Contrary to the plaintiff's contention, the delay in mailing was not a mere "technical infirmity" that may be overlooked by the court pursuant to CPLR 2001 ( Ruffin v. Lion Corp., 15 N.Y.3d 578, 582, 915 N.Y.S.2d 204, 940 N.E.2d 909 [internal quotation marks omitted] ). "In deciding whether a defect in service is merely technical, courts must be guided by the principle of notice to the defendant—notice that must be reasonably calculated, under all the circumstances, to apprise interested parties of the pendency of the action and afford them an opportunity to present their objections" ( id. at 582, 915 N.Y.S.2d 204, 940 N.E.2d 909 [internal quotation marks omitted] ). As the Court of Appeals noted in Ruffin, a defendant's "actual receipt of the summons and complaint is not dispositive of the efficacy of service" ( id. at 583, 915 N.Y.S.2d 204, 940 N.E.2d 909 ). "For example, simply mailing the documents to defendant or e-mailing them to defendant's Web address would present more than a technical infirmity, even if defendant actually receives the documents, inasmuch as these methods in general introduce greater possibility of failed delivery" ( id. ).
A mailing sent within the wrong time frame, like a mailing sent by the wrong method (see id. ; Brown v.

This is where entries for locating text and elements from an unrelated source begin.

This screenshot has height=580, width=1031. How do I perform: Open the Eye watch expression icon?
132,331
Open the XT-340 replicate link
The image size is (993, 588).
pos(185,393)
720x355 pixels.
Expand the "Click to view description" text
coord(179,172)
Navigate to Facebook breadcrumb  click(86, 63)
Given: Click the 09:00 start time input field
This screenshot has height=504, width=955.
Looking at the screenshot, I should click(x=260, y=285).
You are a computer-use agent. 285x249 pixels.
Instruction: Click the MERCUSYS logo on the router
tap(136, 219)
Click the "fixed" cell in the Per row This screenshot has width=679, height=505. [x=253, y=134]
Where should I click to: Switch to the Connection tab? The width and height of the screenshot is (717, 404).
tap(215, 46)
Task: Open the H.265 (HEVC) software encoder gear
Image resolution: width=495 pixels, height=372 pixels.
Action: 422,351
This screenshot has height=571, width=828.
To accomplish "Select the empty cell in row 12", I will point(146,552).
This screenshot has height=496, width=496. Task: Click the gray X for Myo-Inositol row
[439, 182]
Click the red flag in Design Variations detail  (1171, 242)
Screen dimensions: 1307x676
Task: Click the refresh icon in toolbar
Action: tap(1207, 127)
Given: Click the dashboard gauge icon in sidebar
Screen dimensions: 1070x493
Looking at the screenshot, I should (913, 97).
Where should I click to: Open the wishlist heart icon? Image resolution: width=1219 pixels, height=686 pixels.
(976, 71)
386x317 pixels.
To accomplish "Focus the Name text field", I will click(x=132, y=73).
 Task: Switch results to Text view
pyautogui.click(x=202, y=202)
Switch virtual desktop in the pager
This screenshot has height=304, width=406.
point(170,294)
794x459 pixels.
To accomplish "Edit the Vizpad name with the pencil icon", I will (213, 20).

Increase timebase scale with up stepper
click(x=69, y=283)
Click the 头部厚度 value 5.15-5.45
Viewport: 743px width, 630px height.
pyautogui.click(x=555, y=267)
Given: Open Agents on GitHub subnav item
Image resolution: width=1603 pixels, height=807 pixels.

State of New York, 114 A.D.3d 632, 979 N.Y.S.2d 676 ), increases the likelihood that a party will not receive proper notice of a legal proceeding. The first 20–day window set forth in CPLR 308(2) serves an important function. If the delivery and mailing required by that statute are not made within a short time of one another, there is a greater likelihood that one or both sets of pleadings will be mislaid, or, at the very least, that confusion will arise as to how much time the defendant has to respond—both of which appear to have occurred here. Further, the requirement that an affidavit of service be filed within 20 days of the delivery or mailing, whichever is effected later, also serves an important function. Timely filing of the affidavit of service is designed to give notice as to the plaintiff's claim of service and permit the defendant to calculate the time to answer. Where the affidavit of service claims that delivery but not mailing occurred within the 20–day period, yet the plaintiff intends to later claim that a timely mailing did occur, additional confusion is created, a defendant may be prejudiced by reliance upon the publicly filed affidavit which only partially disclosed the plaintiff's claim of service, and such prejudice may preclude the prospect that the failure to file the affidavit could be cured (cf. Khan v. Hernandez, 122 A.D.3d 802, 803, 996 N.Y.S.2d 667 ).
We therefore agree with the Supreme Court's determination that the plaintiff's failure to comply with the delivery and mailing requirements of CPLR 308(2) in the time prescribed by the statute was a jurisdictional defect, and that the plaintiff's late mailing of the summons and complaint after the statutory time period did not cure the defect in service. The plaintiff's remaining contentions are without merit. Accordingly, we agree with the court's determination, upon reargument, to adhere to its prior determination granting the defendant's cross motion to dismiss the complaint for lack of personal jurisdiction.
SCHEINKMAN, P.J., COHEN, MALTESE and LASALLE, JJ., concur.